Texto de estudo:
Longe do mundo livre de SIDA que Vito Russo imaginava: "Quando vencermos esta maldita doença”

Longe do mundo livre de SIDA que Vito Russo imaginava: "Quando vencermos esta maldita doença”
Sara Martínez 01/12/2020

"Quando as gerações futuras perguntarem o que fizemos na guerra, devemos dizer-lhes que estávamos a lutar aqui. E quando vencermos esta maldita doença, estaremos todos vivos para expulsar este maldito sistema para que não volte a acontecer”. Vito Russo estava a morrer quando fez este discurso em 1988. Diante da FDA (Food and Drug Administration), tornou-se mais uma vez a face visível de um protesto apelando à agência reguladora para acelerar os testes e ensaios para que os medicamentos anti-AIDS pudessem chegar a uma comunidade que já não tinha tempo. A história de Vito, contada magistralmente no documentário homónimo dirigido por Jeffrey Schwarz, é a história de um activista incansável, mas também o retrato de uma época tão heróica e abjecta que nos devia fazer corar. Carismático, caloroso e inteligente, Russo gostava de ser o centro das atenções. Ele próprio conta como se sentiu quando não conseguiu dizer a um professor que era gay, como testemunhou a revolta de Stonewall sem se envolver, "estava assustado, pensava que eram um bando de bichas loucas que nos iam meter em sarilhos", como mudou de ideias quando a rusga foi num bar que frequentava, e como reagiu politicamente ao tornar-se um dos primeiros e mais vociferantes membros da Aliança Gay Activista.

Amostra dos dados:
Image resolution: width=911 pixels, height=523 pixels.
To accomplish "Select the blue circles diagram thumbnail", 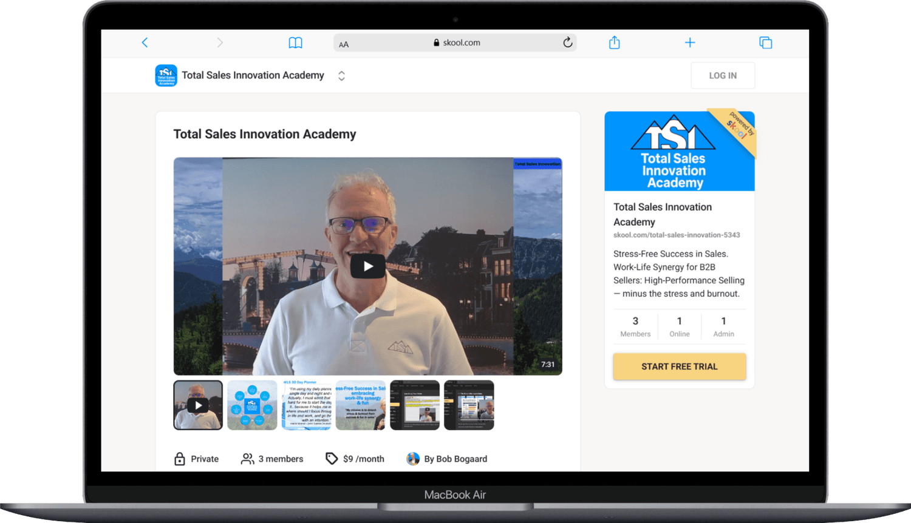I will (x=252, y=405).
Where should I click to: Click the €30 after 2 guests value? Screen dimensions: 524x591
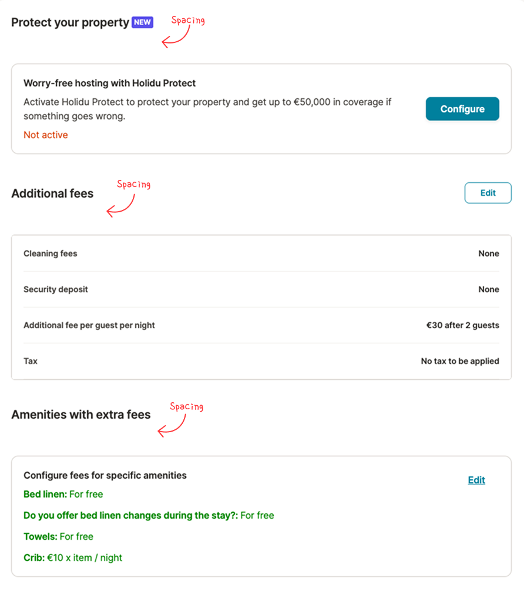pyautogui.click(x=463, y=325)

...

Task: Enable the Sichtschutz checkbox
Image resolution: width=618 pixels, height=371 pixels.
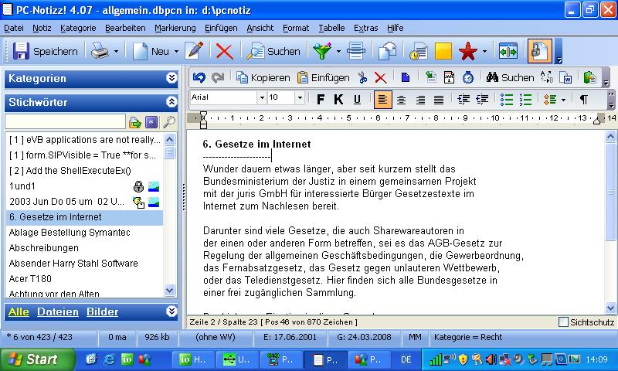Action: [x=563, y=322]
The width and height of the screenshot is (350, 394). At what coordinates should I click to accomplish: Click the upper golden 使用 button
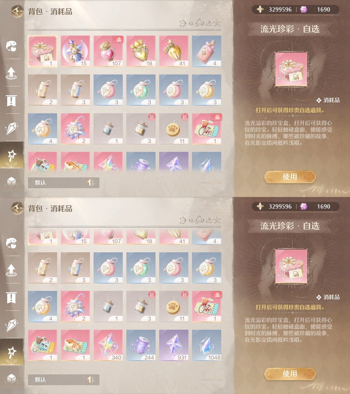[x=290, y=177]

...

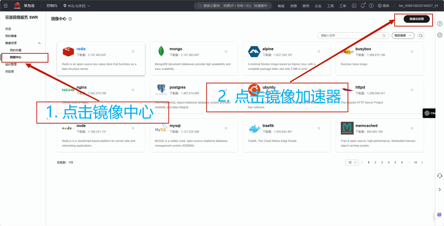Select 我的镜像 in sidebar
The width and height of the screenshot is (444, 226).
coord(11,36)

Detalhes da tarefa:
Transcreva na íntegra o texto sobre Vito Russo e a luta contra a SIDA, sem mudar nenhuma palavra.

Caixa de resposta:
Longe do mundo livre de SIDA que Vito Russo imaginava: "Quando vencermos esta maldita doença”

Longe do mundo livre de SIDA que Vito Russo imaginava: "Quando vencermos esta maldita doença”
Sara Martínez 01/12/2020

"Quando as gerações futuras perguntarem o que fizemos na guerra, devemos dizer-lhes que estávamos a lutar aqui. E quando vencermos esta maldita doença, estaremos todos vivos para expulsar este maldito sistema para que não volte a acontecer”. Vito Russo estava a morrer quando fez este discurso em 1988. Diante da FDA (Food and Drug Administration), tornou-se mais uma vez a face visível de um protesto apelando à agência reguladora para acelerar os testes e ensaios para que os medicamentos anti-AIDS pudessem chegar a uma comunidade que já não tinha tempo. A história de Vito, contada magistralmente no documentário homónimo dirigido por Jeffrey Schwarz, é a história de um activista incansável, mas também o retrato de uma época tão heróica e abjecta que nos devia fazer corar. Carismático, caloroso e inteligente, Russo gostava de ser o centro das atenções. Ele próprio conta como se sentiu quando não conseguiu dizer a um professor que era gay, como testemunhou a revolta de Stonewall sem se envolver, "estava assustado, pensava que eram um bando de bichas loucas que nos iam meter em sarilhos", como mudou de ideias quando a rusga foi num bar que frequentava, e como reagiu politicamente ao tornar-se um dos primeiros e mais vociferantes membros da Aliança Gay Activista.